[Stored records]
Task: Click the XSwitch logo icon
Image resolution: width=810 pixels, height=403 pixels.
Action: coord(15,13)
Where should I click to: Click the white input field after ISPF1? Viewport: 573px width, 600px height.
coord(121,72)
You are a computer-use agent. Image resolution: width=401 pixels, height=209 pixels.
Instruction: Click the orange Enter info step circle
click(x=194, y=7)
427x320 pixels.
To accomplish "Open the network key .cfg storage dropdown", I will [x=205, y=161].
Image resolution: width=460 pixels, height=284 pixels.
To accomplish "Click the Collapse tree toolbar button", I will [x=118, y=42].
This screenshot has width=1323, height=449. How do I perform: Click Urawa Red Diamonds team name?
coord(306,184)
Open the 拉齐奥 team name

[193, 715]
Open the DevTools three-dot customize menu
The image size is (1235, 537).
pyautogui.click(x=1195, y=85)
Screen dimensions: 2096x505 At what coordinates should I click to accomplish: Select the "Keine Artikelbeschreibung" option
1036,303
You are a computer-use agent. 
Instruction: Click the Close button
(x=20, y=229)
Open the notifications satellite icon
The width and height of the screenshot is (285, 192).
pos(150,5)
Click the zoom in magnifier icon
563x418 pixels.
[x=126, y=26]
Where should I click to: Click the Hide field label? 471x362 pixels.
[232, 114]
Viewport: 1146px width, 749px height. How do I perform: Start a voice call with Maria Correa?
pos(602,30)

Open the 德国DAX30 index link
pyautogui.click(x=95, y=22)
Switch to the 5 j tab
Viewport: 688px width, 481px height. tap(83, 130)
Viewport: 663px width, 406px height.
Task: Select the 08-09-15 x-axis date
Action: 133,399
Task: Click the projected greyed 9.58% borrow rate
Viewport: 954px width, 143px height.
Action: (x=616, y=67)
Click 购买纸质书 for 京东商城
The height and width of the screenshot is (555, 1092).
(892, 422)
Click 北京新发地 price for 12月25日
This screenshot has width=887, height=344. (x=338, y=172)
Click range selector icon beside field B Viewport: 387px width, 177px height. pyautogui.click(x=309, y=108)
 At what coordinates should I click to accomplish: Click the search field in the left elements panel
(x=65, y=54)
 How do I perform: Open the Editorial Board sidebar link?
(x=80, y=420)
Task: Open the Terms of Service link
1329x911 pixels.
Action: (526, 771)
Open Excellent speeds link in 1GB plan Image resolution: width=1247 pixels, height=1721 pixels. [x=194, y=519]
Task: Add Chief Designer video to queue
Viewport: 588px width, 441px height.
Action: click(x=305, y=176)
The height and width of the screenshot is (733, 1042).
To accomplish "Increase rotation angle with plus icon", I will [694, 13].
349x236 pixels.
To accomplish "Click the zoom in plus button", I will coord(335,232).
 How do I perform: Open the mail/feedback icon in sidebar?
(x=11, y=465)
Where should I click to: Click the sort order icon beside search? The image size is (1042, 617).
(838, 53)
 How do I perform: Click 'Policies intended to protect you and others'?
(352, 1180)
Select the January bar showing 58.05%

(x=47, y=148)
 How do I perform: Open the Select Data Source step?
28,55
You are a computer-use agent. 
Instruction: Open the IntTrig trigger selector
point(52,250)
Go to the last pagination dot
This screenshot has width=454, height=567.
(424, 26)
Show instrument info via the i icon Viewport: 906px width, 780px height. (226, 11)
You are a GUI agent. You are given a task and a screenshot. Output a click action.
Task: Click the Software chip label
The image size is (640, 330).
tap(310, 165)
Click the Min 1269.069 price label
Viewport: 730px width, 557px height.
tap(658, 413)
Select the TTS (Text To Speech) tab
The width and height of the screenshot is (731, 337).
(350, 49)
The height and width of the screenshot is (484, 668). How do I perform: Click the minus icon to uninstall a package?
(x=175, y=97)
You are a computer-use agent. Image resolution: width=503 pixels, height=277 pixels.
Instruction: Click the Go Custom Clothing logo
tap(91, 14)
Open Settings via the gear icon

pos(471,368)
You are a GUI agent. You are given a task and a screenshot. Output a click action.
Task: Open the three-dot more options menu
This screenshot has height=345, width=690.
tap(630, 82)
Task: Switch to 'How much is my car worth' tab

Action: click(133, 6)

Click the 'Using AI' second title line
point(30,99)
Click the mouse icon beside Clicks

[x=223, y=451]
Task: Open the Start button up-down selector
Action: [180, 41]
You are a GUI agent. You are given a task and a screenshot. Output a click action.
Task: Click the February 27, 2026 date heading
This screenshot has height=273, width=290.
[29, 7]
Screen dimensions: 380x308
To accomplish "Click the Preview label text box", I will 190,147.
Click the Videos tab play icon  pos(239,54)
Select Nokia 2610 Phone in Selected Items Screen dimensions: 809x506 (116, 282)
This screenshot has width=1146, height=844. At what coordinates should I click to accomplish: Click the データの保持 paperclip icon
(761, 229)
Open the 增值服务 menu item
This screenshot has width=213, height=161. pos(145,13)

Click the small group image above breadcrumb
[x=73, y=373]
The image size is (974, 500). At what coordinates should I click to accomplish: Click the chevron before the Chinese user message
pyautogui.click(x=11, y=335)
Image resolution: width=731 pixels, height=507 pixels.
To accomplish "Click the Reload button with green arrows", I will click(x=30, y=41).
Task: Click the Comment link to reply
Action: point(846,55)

PROBLEM DESCRIPTION: Exactly as shown above, return every record.

ANSWER FOR THIS EXERCISE:
Task: Click the XSwitch logo icon
Image resolution: width=810 pixels, height=403 pixels.
Action: coord(15,13)
Where should I click to: Click the white input field after ISPF1? Viewport: 573px width, 600px height.
coord(121,72)
You are a computer-use agent. Image resolution: width=401 pixels, height=209 pixels.
Instruction: Click the orange Enter info step circle
click(x=194, y=7)
427x320 pixels.
To accomplish "Open the network key .cfg storage dropdown", I will [x=205, y=161].
Image resolution: width=460 pixels, height=284 pixels.
To accomplish "Click the Collapse tree toolbar button", I will [x=118, y=42].
This screenshot has width=1323, height=449. How do I perform: Click Urawa Red Diamonds team name?
coord(306,184)
Open the 拉齐奥 team name

[193, 715]
Open the DevTools three-dot customize menu
The image size is (1235, 537).
pyautogui.click(x=1195, y=85)
Screen dimensions: 2096x505 At what coordinates should I click to accomplish: Select the "Keine Artikelbeschreibung" option
1036,303
You are a computer-use agent. 
Instruction: Click the Close button
(x=20, y=229)
Open the notifications satellite icon
The width and height of the screenshot is (285, 192).
pos(150,5)
Click the zoom in magnifier icon
563x418 pixels.
[x=126, y=26]
Where should I click to: Click the Hide field label? 471x362 pixels.
[232, 114]
Viewport: 1146px width, 749px height. How do I perform: Start a voice call with Maria Correa?
pos(602,30)

Open the 德国DAX30 index link
pyautogui.click(x=95, y=22)
Switch to the 5 j tab
Viewport: 688px width, 481px height. tap(83, 130)
Viewport: 663px width, 406px height.
Task: Select the 08-09-15 x-axis date
Action: 133,399
Task: Click the projected greyed 9.58% borrow rate
Viewport: 954px width, 143px height.
Action: (x=616, y=67)
Click 购买纸质书 for 京东商城
The height and width of the screenshot is (555, 1092).
(892, 422)
Click 北京新发地 price for 12月25日
This screenshot has width=887, height=344. (x=338, y=172)
Click range selector icon beside field B Viewport: 387px width, 177px height. pyautogui.click(x=309, y=108)
 At what coordinates should I click to accomplish: Click the search field in the left elements panel
(x=65, y=54)
 How do I perform: Open the Editorial Board sidebar link?
(x=80, y=420)
Task: Open the Terms of Service link
1329x911 pixels.
Action: (526, 771)
Open Excellent speeds link in 1GB plan Image resolution: width=1247 pixels, height=1721 pixels. [x=194, y=519]
Task: Add Chief Designer video to queue
Viewport: 588px width, 441px height.
Action: click(x=305, y=176)
The height and width of the screenshot is (733, 1042).
To accomplish "Increase rotation angle with plus icon", I will [694, 13].
349x236 pixels.
To accomplish "Click the zoom in plus button", I will coord(335,232).
 How do I perform: Open the mail/feedback icon in sidebar?
(x=11, y=465)
Where should I click to: Click the sort order icon beside search? The image size is (1042, 617).
(838, 53)
 How do I perform: Click 'Policies intended to protect you and others'?
(352, 1180)
Select the January bar showing 58.05%

(x=47, y=148)
 How do I perform: Open the Select Data Source step?
28,55
You are a computer-use agent. 
Instruction: Open the IntTrig trigger selector
point(52,250)
Go to the last pagination dot
This screenshot has width=454, height=567.
(424, 26)
Show instrument info via the i icon Viewport: 906px width, 780px height. (226, 11)
You are a GUI agent. You are given a task and a screenshot. Output a click action.
Task: Click the Software chip label
The image size is (640, 330).
tap(310, 165)
Click the Min 1269.069 price label
Viewport: 730px width, 557px height.
tap(658, 413)
Select the TTS (Text To Speech) tab
The width and height of the screenshot is (731, 337).
(350, 49)
The height and width of the screenshot is (484, 668). How do I perform: Click the minus icon to uninstall a package?
(x=175, y=97)
You are a computer-use agent. Image resolution: width=503 pixels, height=277 pixels.
Instruction: Click the Go Custom Clothing logo
tap(91, 14)
Open Settings via the gear icon

pos(471,368)
You are a GUI agent. You are given a task and a screenshot. Output a click action.
Task: Open the three-dot more options menu
This screenshot has height=345, width=690.
tap(630, 82)
Task: Switch to 'How much is my car worth' tab

Action: click(133, 6)

Click the 'Using AI' second title line
point(30,99)
Click the mouse icon beside Clicks

[x=223, y=451]
Task: Open the Start button up-down selector
Action: [180, 41]
You are a GUI agent. You are given a task and a screenshot. Output a click action.
Task: Click the February 27, 2026 date heading
This screenshot has height=273, width=290.
[29, 7]
Screen dimensions: 380x308
To accomplish "Click the Preview label text box", I will 190,147.
Click the Videos tab play icon  pos(239,54)
Select Nokia 2610 Phone in Selected Items Screen dimensions: 809x506 (116, 282)
This screenshot has width=1146, height=844. At what coordinates should I click to accomplish: Click the データの保持 paperclip icon
(761, 229)
Open the 增值服务 menu item
This screenshot has width=213, height=161. pos(145,13)

Click the small group image above breadcrumb
[x=73, y=373]
The image size is (974, 500). At what coordinates should I click to accomplish: Click the chevron before the Chinese user message
pyautogui.click(x=11, y=335)
Image resolution: width=731 pixels, height=507 pixels.
To accomplish "Click the Reload button with green arrows", I will click(x=30, y=41).
Task: Click the Comment link to reply
Action: point(846,55)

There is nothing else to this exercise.